_WHAT IS NEEDED_:
Return the following lines unchanged, character for character.

_EXERCISE INPUT_:
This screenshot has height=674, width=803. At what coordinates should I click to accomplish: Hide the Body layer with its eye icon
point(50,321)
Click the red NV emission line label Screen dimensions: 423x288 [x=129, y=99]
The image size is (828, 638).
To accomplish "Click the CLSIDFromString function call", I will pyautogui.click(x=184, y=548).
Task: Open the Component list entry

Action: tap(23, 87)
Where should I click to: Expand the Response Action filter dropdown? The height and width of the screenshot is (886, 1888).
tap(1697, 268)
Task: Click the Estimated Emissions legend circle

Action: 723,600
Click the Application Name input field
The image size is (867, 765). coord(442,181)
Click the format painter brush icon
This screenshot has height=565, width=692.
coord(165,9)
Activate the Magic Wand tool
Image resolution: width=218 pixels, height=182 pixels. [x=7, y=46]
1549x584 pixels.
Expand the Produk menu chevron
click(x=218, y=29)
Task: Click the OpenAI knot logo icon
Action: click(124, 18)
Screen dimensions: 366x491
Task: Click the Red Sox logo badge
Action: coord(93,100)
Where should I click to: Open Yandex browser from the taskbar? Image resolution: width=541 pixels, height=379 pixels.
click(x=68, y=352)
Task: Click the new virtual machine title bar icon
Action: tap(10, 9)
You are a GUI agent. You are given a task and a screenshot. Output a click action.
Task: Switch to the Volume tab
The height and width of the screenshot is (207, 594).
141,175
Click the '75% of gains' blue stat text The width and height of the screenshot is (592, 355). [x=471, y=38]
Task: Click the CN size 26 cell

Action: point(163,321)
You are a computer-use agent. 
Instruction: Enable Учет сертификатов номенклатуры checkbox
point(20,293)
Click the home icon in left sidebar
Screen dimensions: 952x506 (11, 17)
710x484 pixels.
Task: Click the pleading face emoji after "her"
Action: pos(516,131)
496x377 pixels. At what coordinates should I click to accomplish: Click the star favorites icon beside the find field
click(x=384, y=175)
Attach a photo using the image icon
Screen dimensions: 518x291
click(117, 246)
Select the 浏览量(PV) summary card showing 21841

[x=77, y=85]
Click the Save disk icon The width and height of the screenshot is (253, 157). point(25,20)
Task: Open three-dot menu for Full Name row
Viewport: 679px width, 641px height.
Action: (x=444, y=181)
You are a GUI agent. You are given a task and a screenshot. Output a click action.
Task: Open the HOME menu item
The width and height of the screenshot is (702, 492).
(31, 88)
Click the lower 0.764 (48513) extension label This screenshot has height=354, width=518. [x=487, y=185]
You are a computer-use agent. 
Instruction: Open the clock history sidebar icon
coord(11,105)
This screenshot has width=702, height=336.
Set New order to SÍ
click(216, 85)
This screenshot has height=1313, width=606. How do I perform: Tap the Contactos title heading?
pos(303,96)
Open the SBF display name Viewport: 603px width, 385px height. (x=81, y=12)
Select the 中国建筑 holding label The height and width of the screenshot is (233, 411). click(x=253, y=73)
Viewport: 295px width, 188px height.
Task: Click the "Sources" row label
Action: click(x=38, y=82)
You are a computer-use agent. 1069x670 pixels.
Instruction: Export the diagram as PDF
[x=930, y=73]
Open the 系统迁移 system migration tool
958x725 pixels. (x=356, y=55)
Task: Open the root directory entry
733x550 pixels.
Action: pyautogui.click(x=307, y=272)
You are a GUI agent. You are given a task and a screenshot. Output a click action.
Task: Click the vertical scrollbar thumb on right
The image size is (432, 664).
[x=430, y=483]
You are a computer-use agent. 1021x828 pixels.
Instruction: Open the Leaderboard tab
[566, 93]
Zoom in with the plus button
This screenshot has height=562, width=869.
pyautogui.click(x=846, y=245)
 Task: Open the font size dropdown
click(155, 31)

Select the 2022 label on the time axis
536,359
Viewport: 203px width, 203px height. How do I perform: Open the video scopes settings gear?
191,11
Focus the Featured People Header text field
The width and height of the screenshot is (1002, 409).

_ANSWER FOR THIS EXERCISE_:
This screenshot has height=674, width=803. At what coordinates should I click to accomplish: Hide the Body layer with its eye icon
point(50,321)
Click the red NV emission line label Screen dimensions: 423x288 [x=129, y=99]
The image size is (828, 638).
To accomplish "Click the CLSIDFromString function call", I will pyautogui.click(x=184, y=548).
Task: Open the Component list entry

Action: tap(23, 87)
Where should I click to: Expand the Response Action filter dropdown? The height and width of the screenshot is (886, 1888).
tap(1697, 268)
Task: Click the Estimated Emissions legend circle

Action: 723,600
Click the Application Name input field
The image size is (867, 765). coord(442,181)
Click the format painter brush icon
This screenshot has height=565, width=692.
coord(165,9)
Activate the Magic Wand tool
Image resolution: width=218 pixels, height=182 pixels. [x=7, y=46]
1549x584 pixels.
Expand the Produk menu chevron
click(x=218, y=29)
Task: Click the OpenAI knot logo icon
Action: click(124, 18)
Screen dimensions: 366x491
Task: Click the Red Sox logo badge
Action: coord(93,100)
Where should I click to: Open Yandex browser from the taskbar? Image resolution: width=541 pixels, height=379 pixels.
click(x=68, y=352)
Task: Click the new virtual machine title bar icon
Action: tap(10, 9)
You are a GUI agent. You are given a task and a screenshot. Output a click action.
Task: Switch to the Volume tab
The height and width of the screenshot is (207, 594).
141,175
Click the '75% of gains' blue stat text The width and height of the screenshot is (592, 355). [x=471, y=38]
Task: Click the CN size 26 cell

Action: point(163,321)
You are a computer-use agent. 
Instruction: Enable Учет сертификатов номенклатуры checkbox
point(20,293)
Click the home icon in left sidebar
Screen dimensions: 952x506 (11, 17)
710x484 pixels.
Task: Click the pleading face emoji after "her"
Action: pos(516,131)
496x377 pixels. At what coordinates should I click to accomplish: Click the star favorites icon beside the find field
click(x=384, y=175)
Attach a photo using the image icon
Screen dimensions: 518x291
click(117, 246)
Select the 浏览量(PV) summary card showing 21841

[x=77, y=85]
Click the Save disk icon The width and height of the screenshot is (253, 157). point(25,20)
Task: Open three-dot menu for Full Name row
Viewport: 679px width, 641px height.
Action: (x=444, y=181)
You are a GUI agent. You are given a task and a screenshot. Output a click action.
Task: Open the HOME menu item
The width and height of the screenshot is (702, 492).
(31, 88)
Click the lower 0.764 (48513) extension label This screenshot has height=354, width=518. [x=487, y=185]
You are a computer-use agent. 
Instruction: Open the clock history sidebar icon
coord(11,105)
This screenshot has width=702, height=336.
Set New order to SÍ
click(216, 85)
This screenshot has height=1313, width=606. How do I perform: Tap the Contactos title heading?
pos(303,96)
Open the SBF display name Viewport: 603px width, 385px height. (x=81, y=12)
Select the 中国建筑 holding label The height and width of the screenshot is (233, 411). click(x=253, y=73)
Viewport: 295px width, 188px height.
Task: Click the "Sources" row label
Action: click(x=38, y=82)
You are a computer-use agent. 1069x670 pixels.
Instruction: Export the diagram as PDF
[x=930, y=73]
Open the 系统迁移 system migration tool
958x725 pixels. (x=356, y=55)
Task: Open the root directory entry
733x550 pixels.
Action: pyautogui.click(x=307, y=272)
You are a GUI agent. You are given a task and a screenshot. Output a click action.
Task: Click the vertical scrollbar thumb on right
The image size is (432, 664).
[x=430, y=483]
You are a computer-use agent. 1021x828 pixels.
Instruction: Open the Leaderboard tab
[566, 93]
Zoom in with the plus button
This screenshot has height=562, width=869.
pyautogui.click(x=846, y=245)
 Task: Open the font size dropdown
click(155, 31)

Select the 2022 label on the time axis
536,359
Viewport: 203px width, 203px height. How do I perform: Open the video scopes settings gear?
191,11
Focus the Featured People Header text field
The width and height of the screenshot is (1002, 409).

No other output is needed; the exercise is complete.